Answer − Let the B1 and B2 be the events that bags B1 and B2 are chosen respectively

And let A be the event that a ball drawn from the chosen bag is Blue

Then,$\mathrm{P(B_{1})\:=\:P(B_{2})\:=\:0.5}$

$\mathrm{P(A|B_{1})\:=\:0.6,P(A|B_{2})\:=\:0.5}$

Then by bayes theorem

$$\mathrm{P(B_{2}|A)\:=\:\frac{P(A|B_{2}).P(B_{2})}{P(A|B_{1}).P(B_{1})\:+\:P(A|B_{2}).P(B_{2})}\:=\:\frac{0.5\times\:0.5}{(0.6\times\:0.5)\:+\:(0.5\times\:0.5)}}$$

$$\mathrm{P(B_{2}|A)\:=\:\frac{0.25}{0.3\:0.25}\:=\:\frac{0.25}{0.55}\:=\:\frac{22}{55}}$$

$$\mathrm{P(B_{2}|A)\:=\:\frac{5}{11}\:=\:0.4545....}$$

Conclusion

In this tutorial, we will learn about Probability, Dependent and Independent Events, Conditional Probability and Conditional Probability theorem. We will also learn about Multiplication Rule in Probability and Total Probability and Bayes’ theorem.

FAQs

1. What do you mean by probability?

Probability is the mathematical representation of the chance of a well defined event’s occurrence.

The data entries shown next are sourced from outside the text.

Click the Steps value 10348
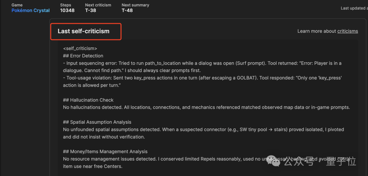 [67, 11]
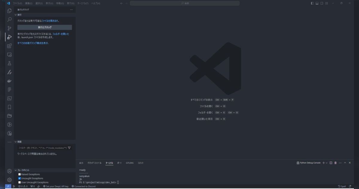
Task: Open the Source Control view icon
Action: tap(9, 28)
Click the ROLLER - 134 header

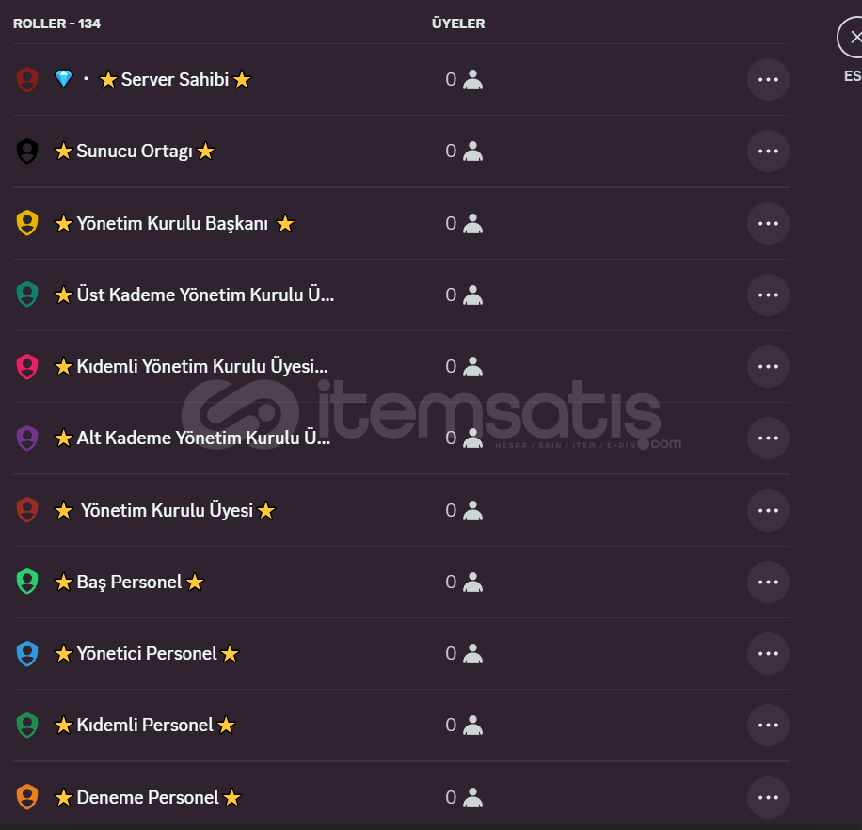(56, 24)
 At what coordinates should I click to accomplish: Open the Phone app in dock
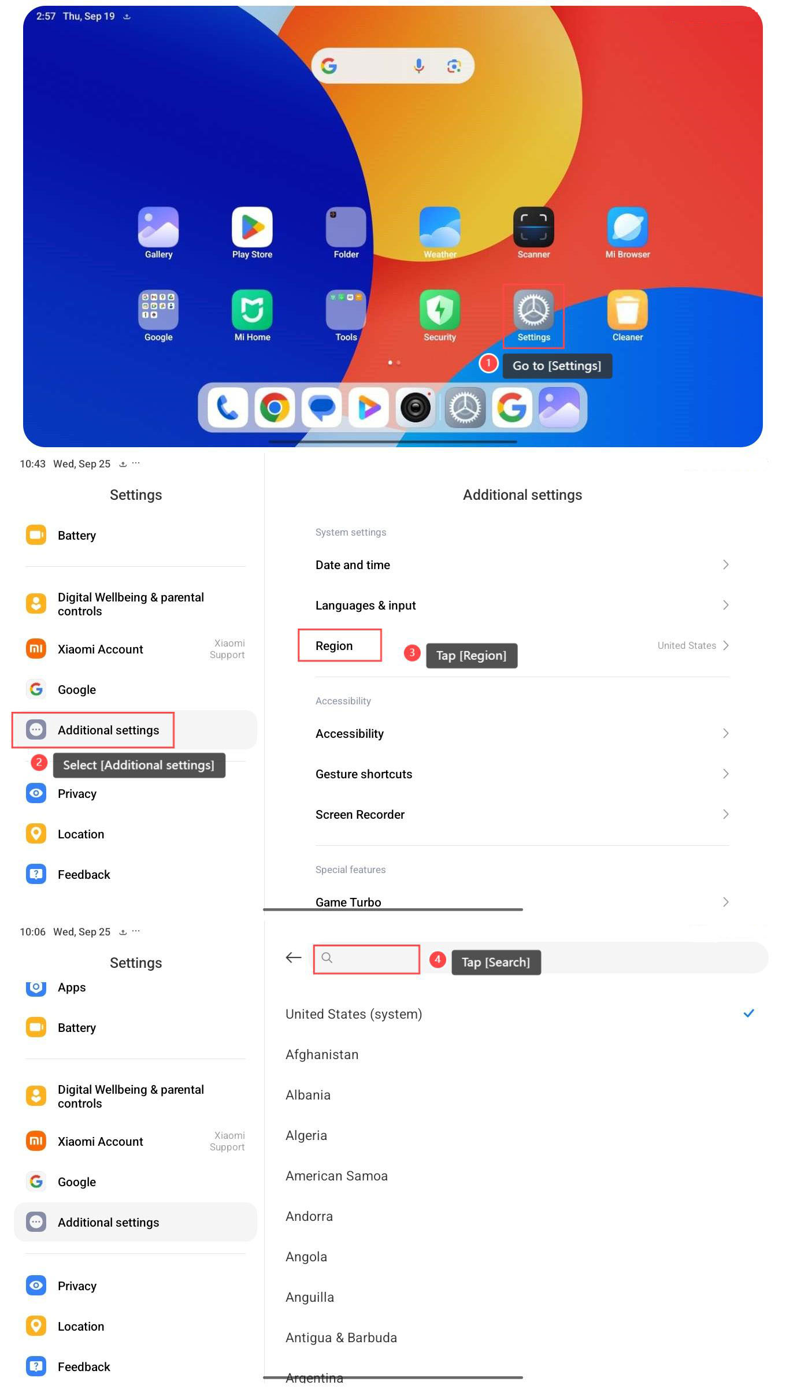(228, 408)
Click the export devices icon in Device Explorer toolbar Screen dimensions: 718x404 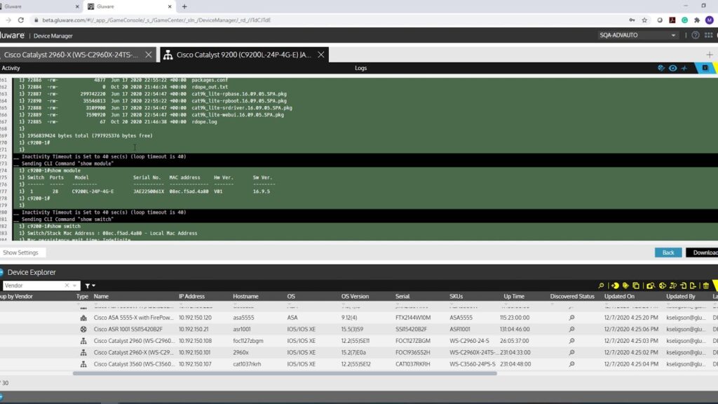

2. What is a Sample Space?

Sample space is defined as the collection of all possible outcomes of an experiment

3. Define conditional probability?

The probability of an event occurring, given that another event has already occurred, is known as conditional probability

4. What is the multiplication rule in probability?

It states that the probability of two Independent events occurring simultaneously is the product of the probability of those events occurring individually.